5) How have you come to balance parenthood and outside life?
I’m on the board of a terrific organization called ThirdPath Institute, which provides resources, education and support to help individuals, families and organizations redesign work to create time for family, community and other life priorities. Work-life integration is a personal passion, and since becoming a dad, I’ve conscientiously prioritized parenthood over my career, probably at the expense of my so-called career. Fortunately, I’ve been lucky to work for incredible companies that share the same values and don’t seem to mind that I have a lot of tattoos.
6) What have you learned from the fathers that you have interacted with?
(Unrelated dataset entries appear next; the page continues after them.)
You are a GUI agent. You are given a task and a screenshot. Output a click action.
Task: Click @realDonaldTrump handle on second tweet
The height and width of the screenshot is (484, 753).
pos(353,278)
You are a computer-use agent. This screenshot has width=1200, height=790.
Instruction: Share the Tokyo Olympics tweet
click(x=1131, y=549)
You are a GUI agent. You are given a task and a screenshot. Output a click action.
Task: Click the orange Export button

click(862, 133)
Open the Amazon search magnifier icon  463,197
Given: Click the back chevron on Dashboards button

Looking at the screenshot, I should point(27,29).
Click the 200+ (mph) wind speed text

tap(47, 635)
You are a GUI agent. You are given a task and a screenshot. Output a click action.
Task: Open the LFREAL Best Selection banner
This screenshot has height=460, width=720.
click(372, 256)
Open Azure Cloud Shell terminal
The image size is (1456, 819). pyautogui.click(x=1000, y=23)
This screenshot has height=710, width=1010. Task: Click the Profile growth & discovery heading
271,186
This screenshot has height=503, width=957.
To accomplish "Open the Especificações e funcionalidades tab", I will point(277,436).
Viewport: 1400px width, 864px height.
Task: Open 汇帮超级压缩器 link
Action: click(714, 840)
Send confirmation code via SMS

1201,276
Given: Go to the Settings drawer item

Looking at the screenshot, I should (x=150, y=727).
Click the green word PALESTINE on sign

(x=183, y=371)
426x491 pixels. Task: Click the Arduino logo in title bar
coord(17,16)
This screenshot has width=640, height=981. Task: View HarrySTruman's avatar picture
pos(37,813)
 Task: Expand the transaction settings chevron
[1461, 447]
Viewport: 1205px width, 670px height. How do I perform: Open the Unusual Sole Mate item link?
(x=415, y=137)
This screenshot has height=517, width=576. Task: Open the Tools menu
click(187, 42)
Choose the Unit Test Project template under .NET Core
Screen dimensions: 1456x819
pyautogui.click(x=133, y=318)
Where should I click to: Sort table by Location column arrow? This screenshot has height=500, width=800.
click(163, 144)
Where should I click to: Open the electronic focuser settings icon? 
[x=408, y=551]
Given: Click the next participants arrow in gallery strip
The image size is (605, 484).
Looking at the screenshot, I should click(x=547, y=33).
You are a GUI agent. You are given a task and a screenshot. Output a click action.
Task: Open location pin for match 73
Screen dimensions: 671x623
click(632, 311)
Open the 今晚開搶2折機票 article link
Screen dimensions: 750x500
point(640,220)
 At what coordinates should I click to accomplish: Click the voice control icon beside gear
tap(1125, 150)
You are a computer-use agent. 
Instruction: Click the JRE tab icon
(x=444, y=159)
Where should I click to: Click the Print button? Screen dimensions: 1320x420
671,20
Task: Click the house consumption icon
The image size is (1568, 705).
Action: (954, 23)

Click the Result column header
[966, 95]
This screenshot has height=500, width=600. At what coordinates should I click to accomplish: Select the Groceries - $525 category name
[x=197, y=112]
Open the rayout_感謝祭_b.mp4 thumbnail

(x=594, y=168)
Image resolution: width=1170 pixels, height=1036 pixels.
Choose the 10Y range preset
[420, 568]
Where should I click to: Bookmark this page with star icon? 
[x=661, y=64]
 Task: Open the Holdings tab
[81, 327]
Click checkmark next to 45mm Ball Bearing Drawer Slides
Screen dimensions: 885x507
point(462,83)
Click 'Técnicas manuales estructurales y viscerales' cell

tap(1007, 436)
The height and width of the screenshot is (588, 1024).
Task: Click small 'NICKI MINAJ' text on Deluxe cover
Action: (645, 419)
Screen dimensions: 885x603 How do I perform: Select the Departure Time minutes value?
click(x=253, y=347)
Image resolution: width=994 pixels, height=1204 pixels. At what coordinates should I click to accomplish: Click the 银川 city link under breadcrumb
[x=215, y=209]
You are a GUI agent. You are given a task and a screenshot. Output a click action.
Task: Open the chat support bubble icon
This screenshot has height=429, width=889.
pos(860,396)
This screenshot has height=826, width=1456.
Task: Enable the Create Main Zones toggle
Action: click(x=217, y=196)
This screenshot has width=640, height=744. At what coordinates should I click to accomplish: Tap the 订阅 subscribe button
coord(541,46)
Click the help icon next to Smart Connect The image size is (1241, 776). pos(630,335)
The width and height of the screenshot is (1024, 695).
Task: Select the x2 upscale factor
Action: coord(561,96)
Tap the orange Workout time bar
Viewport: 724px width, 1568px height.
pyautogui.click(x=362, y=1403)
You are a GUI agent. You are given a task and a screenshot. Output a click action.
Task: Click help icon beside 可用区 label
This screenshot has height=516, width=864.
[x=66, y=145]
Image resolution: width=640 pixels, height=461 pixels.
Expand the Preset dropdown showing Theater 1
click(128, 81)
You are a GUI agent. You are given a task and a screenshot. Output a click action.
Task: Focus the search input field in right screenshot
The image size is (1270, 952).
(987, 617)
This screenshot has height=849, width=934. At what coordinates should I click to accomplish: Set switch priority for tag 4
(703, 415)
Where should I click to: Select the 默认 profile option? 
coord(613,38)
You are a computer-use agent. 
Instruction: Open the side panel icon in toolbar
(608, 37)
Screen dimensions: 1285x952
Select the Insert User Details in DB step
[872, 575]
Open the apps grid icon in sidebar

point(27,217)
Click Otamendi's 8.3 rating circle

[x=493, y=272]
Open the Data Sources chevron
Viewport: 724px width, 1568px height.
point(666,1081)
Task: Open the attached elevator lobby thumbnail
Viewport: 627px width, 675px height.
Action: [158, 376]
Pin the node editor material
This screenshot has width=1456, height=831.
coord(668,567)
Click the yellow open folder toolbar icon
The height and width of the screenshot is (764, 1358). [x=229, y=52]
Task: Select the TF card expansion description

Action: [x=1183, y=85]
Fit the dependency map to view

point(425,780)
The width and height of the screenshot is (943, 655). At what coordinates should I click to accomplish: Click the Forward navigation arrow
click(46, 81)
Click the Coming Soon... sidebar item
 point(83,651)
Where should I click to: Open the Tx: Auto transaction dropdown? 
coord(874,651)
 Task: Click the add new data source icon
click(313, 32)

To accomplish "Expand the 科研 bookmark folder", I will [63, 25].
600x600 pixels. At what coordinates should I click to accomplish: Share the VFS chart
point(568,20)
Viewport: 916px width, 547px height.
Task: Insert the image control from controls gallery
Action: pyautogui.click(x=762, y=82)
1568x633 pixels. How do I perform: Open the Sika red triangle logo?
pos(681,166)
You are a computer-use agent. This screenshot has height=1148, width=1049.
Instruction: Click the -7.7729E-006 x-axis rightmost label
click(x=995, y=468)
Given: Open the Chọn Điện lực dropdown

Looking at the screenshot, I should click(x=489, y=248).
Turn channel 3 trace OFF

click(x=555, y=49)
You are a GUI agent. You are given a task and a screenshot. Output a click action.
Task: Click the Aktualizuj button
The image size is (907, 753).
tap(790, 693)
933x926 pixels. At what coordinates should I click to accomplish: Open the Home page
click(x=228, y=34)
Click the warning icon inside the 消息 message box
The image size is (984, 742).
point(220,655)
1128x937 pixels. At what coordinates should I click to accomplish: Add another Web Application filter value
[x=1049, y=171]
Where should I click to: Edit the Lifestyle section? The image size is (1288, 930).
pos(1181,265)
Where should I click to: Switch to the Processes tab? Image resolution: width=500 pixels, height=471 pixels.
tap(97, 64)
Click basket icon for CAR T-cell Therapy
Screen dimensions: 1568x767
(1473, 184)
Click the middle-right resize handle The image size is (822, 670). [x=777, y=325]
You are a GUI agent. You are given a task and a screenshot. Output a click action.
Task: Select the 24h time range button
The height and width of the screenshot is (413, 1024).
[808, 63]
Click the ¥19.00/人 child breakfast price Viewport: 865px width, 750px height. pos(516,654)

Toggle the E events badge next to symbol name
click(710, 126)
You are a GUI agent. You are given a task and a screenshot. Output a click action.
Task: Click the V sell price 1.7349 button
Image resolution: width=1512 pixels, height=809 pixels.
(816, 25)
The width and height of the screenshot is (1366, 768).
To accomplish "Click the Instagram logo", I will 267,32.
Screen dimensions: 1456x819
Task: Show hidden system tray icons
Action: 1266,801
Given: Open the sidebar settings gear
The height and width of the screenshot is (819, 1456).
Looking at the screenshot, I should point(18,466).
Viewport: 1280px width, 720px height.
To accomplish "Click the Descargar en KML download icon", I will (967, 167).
I think fatherhood can be somewhat isolating at times. It’s not as if we have a lot of opportunities to meet with or talk to other dads. The nice folks at Dad 2.0 have created a terrific community of dads and I’m always delighted to see them, if only once a year. The two things that I’ve learned from other dads are 1) we all want many of the same things for our children and 2) there isn’t just one way to be a good dad.
7) What else would you share regarding your experiences as a father thus far?
Being a dad is the best, most-rewarding, most-life-changing thing I’ve ever experienced. I hope to land it as a full-time gig one day.
8) What have been the most memorable experiences that you have had thus far as a parent?
Bar none, the most memorable experience I’ve had as a dad so far was the day I received the e-mail from our adoption agency with an attached photo of the baby boy who would become my son. I was at work when the e-mail came through and I still have vivid memories of that day. I didn’t realize it at the time, but it was the start was an amazing adventure that continues to this day.